_Work item_.
Could you set down every entry exactly as it appears?

_Data_.
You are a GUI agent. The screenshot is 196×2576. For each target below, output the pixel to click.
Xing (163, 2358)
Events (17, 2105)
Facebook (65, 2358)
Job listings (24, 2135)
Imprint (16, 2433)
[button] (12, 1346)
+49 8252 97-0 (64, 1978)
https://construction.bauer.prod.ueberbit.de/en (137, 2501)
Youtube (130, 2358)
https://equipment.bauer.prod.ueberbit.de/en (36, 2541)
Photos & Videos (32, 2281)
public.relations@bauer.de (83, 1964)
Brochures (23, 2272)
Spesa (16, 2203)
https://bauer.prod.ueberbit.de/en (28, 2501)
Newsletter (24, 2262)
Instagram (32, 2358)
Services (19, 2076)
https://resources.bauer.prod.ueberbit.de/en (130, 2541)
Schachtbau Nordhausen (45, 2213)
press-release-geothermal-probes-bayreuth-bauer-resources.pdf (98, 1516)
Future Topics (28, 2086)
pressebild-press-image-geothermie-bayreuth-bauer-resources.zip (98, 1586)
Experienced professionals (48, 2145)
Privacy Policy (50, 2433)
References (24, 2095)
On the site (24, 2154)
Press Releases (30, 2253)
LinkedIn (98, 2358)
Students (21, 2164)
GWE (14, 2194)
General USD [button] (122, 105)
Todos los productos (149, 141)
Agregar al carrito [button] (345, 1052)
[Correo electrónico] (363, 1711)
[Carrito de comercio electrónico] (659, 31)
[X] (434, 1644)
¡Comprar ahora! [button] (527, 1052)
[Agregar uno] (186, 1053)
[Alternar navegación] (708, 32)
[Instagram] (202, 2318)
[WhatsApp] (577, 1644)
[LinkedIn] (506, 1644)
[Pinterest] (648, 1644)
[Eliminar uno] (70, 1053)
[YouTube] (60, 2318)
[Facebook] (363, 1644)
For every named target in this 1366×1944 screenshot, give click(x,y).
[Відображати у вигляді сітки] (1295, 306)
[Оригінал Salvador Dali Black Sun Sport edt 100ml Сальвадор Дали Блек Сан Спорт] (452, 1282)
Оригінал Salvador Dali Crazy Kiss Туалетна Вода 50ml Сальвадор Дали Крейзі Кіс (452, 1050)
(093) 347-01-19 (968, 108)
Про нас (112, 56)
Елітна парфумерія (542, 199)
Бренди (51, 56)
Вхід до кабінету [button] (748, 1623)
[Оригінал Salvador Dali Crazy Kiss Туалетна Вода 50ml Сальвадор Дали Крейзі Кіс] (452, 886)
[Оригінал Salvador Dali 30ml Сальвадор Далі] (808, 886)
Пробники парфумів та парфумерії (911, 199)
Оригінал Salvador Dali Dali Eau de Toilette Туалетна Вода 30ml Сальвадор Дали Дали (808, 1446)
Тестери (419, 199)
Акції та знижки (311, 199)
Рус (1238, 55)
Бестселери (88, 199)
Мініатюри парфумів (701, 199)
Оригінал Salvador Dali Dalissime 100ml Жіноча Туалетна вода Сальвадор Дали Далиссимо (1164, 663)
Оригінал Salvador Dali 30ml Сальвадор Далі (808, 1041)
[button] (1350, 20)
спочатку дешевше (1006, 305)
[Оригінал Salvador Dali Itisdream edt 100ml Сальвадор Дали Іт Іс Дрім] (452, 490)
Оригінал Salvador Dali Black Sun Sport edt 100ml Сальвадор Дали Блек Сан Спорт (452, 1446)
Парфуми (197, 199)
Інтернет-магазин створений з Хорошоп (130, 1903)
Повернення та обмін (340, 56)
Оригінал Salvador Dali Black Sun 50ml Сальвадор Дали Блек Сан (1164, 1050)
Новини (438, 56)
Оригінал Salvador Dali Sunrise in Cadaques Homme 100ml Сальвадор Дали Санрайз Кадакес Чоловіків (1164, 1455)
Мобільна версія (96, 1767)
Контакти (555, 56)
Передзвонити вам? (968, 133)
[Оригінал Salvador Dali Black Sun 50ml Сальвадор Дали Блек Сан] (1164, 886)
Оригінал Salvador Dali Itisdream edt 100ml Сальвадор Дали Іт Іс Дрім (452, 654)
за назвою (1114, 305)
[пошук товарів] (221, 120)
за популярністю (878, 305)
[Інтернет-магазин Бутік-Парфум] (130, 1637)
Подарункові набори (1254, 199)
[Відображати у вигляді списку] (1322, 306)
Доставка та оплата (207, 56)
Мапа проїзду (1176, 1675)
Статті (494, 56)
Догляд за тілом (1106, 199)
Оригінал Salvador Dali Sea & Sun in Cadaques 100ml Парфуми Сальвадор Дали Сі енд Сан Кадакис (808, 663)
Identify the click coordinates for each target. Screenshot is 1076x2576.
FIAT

_Answer box_.
You are a GUI agent. The screenshot is 196×2576. For each target below, output the pixel to click.
Xing (163, 2358)
Events (17, 2105)
Facebook (65, 2358)
Job listings (24, 2135)
Imprint (16, 2433)
[button] (12, 1346)
+49 8252 97-0 (64, 1978)
https://construction.bauer.prod.ueberbit.de/en (137, 2501)
Youtube (130, 2358)
https://equipment.bauer.prod.ueberbit.de/en (36, 2541)
Photos & Videos (32, 2281)
public.relations@bauer.de (83, 1964)
Brochures (23, 2272)
Spesa (16, 2203)
https://bauer.prod.ueberbit.de/en (28, 2501)
Newsletter (24, 2262)
Instagram (32, 2358)
Services (19, 2076)
https://resources.bauer.prod.ueberbit.de/en (130, 2541)
Schachtbau Nordhausen (45, 2213)
press-release-geothermal-probes-bayreuth-bauer-resources.pdf (98, 1516)
Future Topics (28, 2086)
pressebild-press-image-geothermie-bayreuth-bauer-resources.zip (98, 1586)
Experienced professionals (48, 2145)
Privacy Policy (50, 2433)
References (24, 2095)
On the site (24, 2154)
Press Releases (30, 2253)
LinkedIn (98, 2358)
Students (21, 2164)
GWE (14, 2194)
General USD [button] (122, 105)
Todos los productos (149, 141)
Agregar al carrito [button] (345, 1052)
[Correo electrónico] (363, 1711)
[Carrito de comercio electrónico] (659, 31)
[X] (434, 1644)
¡Comprar ahora! [button] (527, 1052)
[Agregar uno] (186, 1053)
[Alternar navegación] (708, 32)
[Instagram] (202, 2318)
[WhatsApp] (577, 1644)
[LinkedIn] (506, 1644)
[Pinterest] (648, 1644)
[Eliminar uno] (70, 1053)
[YouTube] (60, 2318)
[Facebook] (363, 1644)
For every named target in this 1366×1944 screenshot, give click(x,y).
[Відображати у вигляді сітки] (1295, 306)
[Оригінал Salvador Dali Black Sun Sport edt 100ml Сальвадор Дали Блек Сан Спорт] (452, 1282)
Оригінал Salvador Dali Crazy Kiss Туалетна Вода 50ml Сальвадор Дали Крейзі Кіс (452, 1050)
(093) 347-01-19 (968, 108)
Про нас (112, 56)
Елітна парфумерія (542, 199)
Бренди (51, 56)
Вхід до кабінету [button] (748, 1623)
[Оригінал Salvador Dali Crazy Kiss Туалетна Вода 50ml Сальвадор Дали Крейзі Кіс] (452, 886)
[Оригінал Salvador Dali 30ml Сальвадор Далі] (808, 886)
Пробники парфумів та парфумерії (911, 199)
Оригінал Salvador Dali Dali Eau de Toilette Туалетна Вода 30ml Сальвадор Дали Дали (808, 1446)
Тестери (419, 199)
Акції та знижки (311, 199)
Рус (1238, 55)
Бестселери (88, 199)
Мініатюри парфумів (701, 199)
Оригінал Salvador Dali Dalissime 100ml Жіноча Туалетна вода Сальвадор Дали Далиссимо (1164, 663)
Оригінал Salvador Dali 30ml Сальвадор Далі (808, 1041)
[button] (1350, 20)
спочатку дешевше (1006, 305)
[Оригінал Salvador Dali Itisdream edt 100ml Сальвадор Дали Іт Іс Дрім] (452, 490)
Оригінал Salvador Dali Black Sun Sport edt 100ml Сальвадор Дали Блек Сан Спорт (452, 1446)
Парфуми (197, 199)
Інтернет-магазин створений з Хорошоп (130, 1903)
Повернення та обмін (340, 56)
Оригінал Salvador Dali Black Sun 50ml Сальвадор Дали Блек Сан (1164, 1050)
Новини (438, 56)
Оригінал Salvador Dali Sunrise in Cadaques Homme 100ml Сальвадор Дали Санрайз Кадакес Чоловіків (1164, 1455)
Мобільна версія (96, 1767)
Контакти (555, 56)
Передзвонити вам? (968, 133)
[Оригінал Salvador Dali Black Sun 50ml Сальвадор Дали Блек Сан] (1164, 886)
Оригінал Salvador Dali Itisdream edt 100ml Сальвадор Дали Іт Іс Дрім (452, 654)
за назвою (1114, 305)
[пошук товарів] (221, 120)
за популярністю (878, 305)
[Інтернет-магазин Бутік-Парфум] (130, 1637)
Подарункові набори (1254, 199)
[Відображати у вигляді списку] (1322, 306)
Доставка та оплата (207, 56)
Мапа проїзду (1176, 1675)
Статті (494, 56)
Догляд за тілом (1106, 199)
Оригінал Salvador Dali Sea & Sun in Cadaques 100ml Парфуми Сальвадор Дали Сі енд Сан Кадакис (808, 663)
Identify the click coordinates for each target. Screenshot is 1076x2576.
FIAT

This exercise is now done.